Tonny Budiono, team coordinator at the Directorate of Sea Transportation, said in a statement that the signals were intense in one area, and that the recorders were believed to be lodged there beneath wreckage. If divers are unable to free it, all of the debris will be lifted, Budiono said.

Other officials cautioned it was too soon to know whether the sounds were coming from the black boxes, which detached from the tail when the plane plummeted into the sea Dec. 28, killing all 162 people on board. The recorders are key to understanding what caused the aircraft to go down.

“Until now, I have not yet received reports that the black boxes have been discovered,” said Henry Bambang Soelistyo, chief of Indonesia’s search and rescue agency.

The Commission for Transportation Safety stopped a remote-operated vehicle from being deployed to probe the area where the pings were heard, fearing it could potentially damage the boxes, said Muhammad Ilyas, head of oceanic surveys at Indonesia’s technology agency. Instead, the sites were to be examined by divers.

Sonar on Sunday detected a large object in the same vicinity as the pings. Officials initially were hopeful it was the main section of the Airbus A320’s cabin, but Soelistyo said divers confirmed it was instead a wing and debris from the engine.

Search efforts have been consistently hampered by high waves and powerful currents. Silt and sand, along with murky river runoff, have resulted in blinding conditions for divers.

While the cause of the crash is not yet known, bad weather is believed to have been a factor.

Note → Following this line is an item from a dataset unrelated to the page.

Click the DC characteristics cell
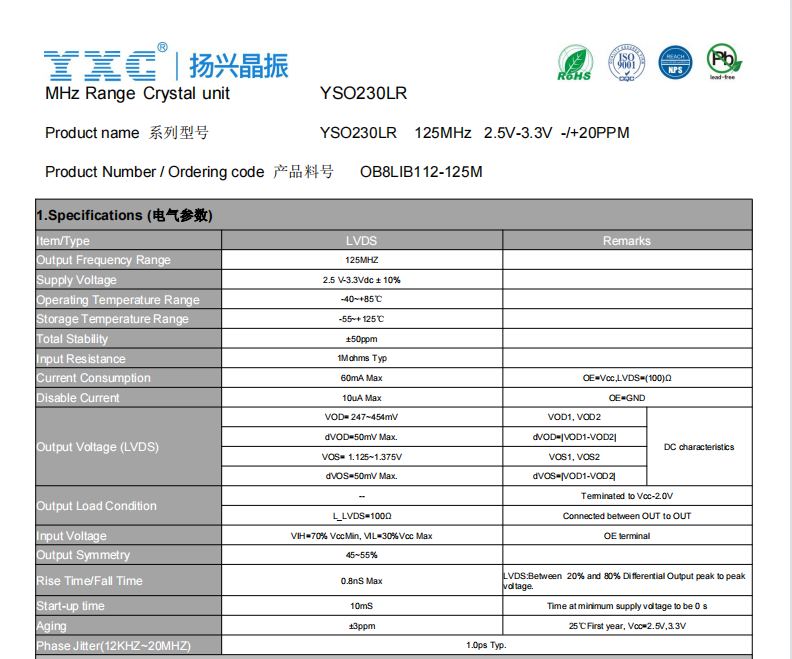792x659 pixels. pos(699,447)
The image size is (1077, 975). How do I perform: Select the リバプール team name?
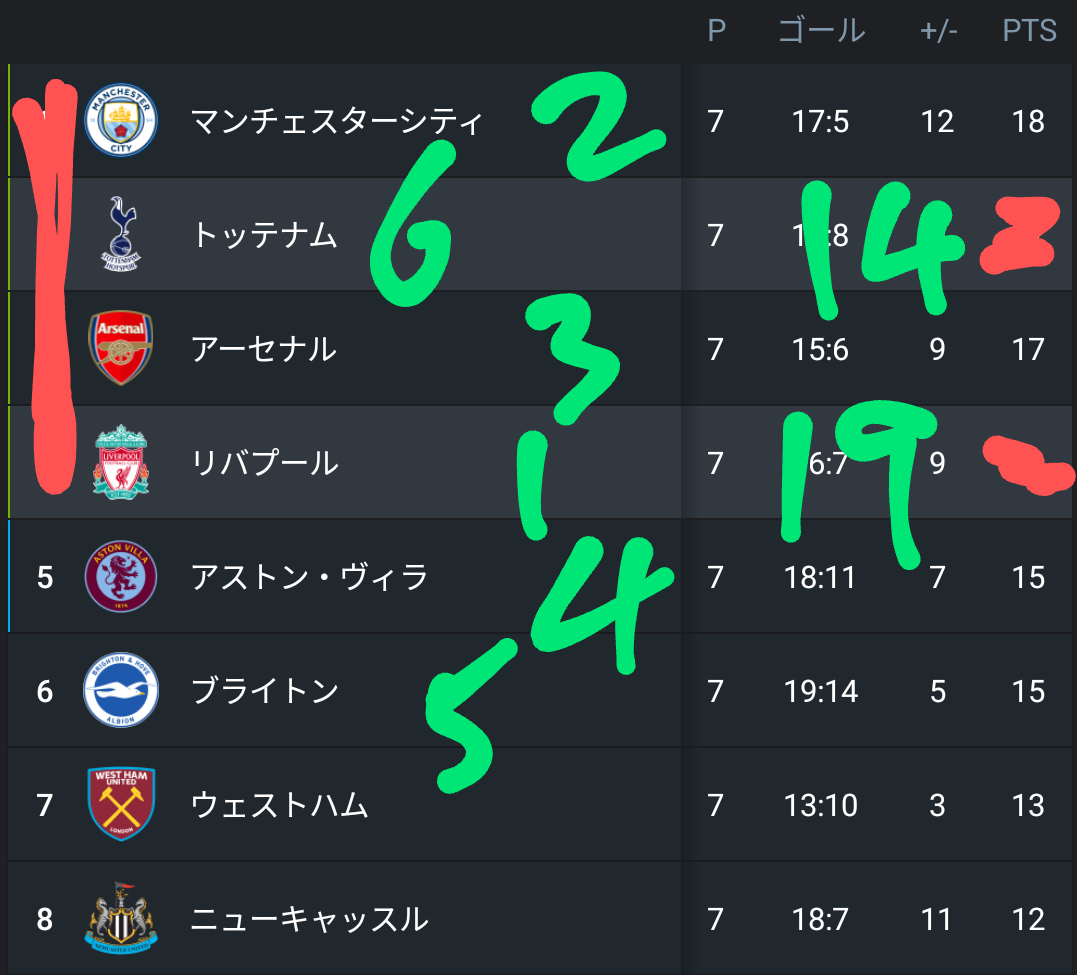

The tail’s excavation was a major success in the slow-moving hunt for victims and wreckage from Flight 8501. The red metal chunk from the tail, with the words “AirAsia” clearly visible across it, was brought to the surface from a depth of about 100 feet on Saturday. The vertical stabilizer was still largely intact, but the attached fuselage was ripped open.

The find, however, was tinged with disappointment when the black boxes were not found. Their beacons emit signals for about 30 days until the batteries die, meaning divers have about two weeks left before they go silent.

Several other large objects have been spotted in the search area by sonar, but they have not yet been confirmed to be parts of the plane.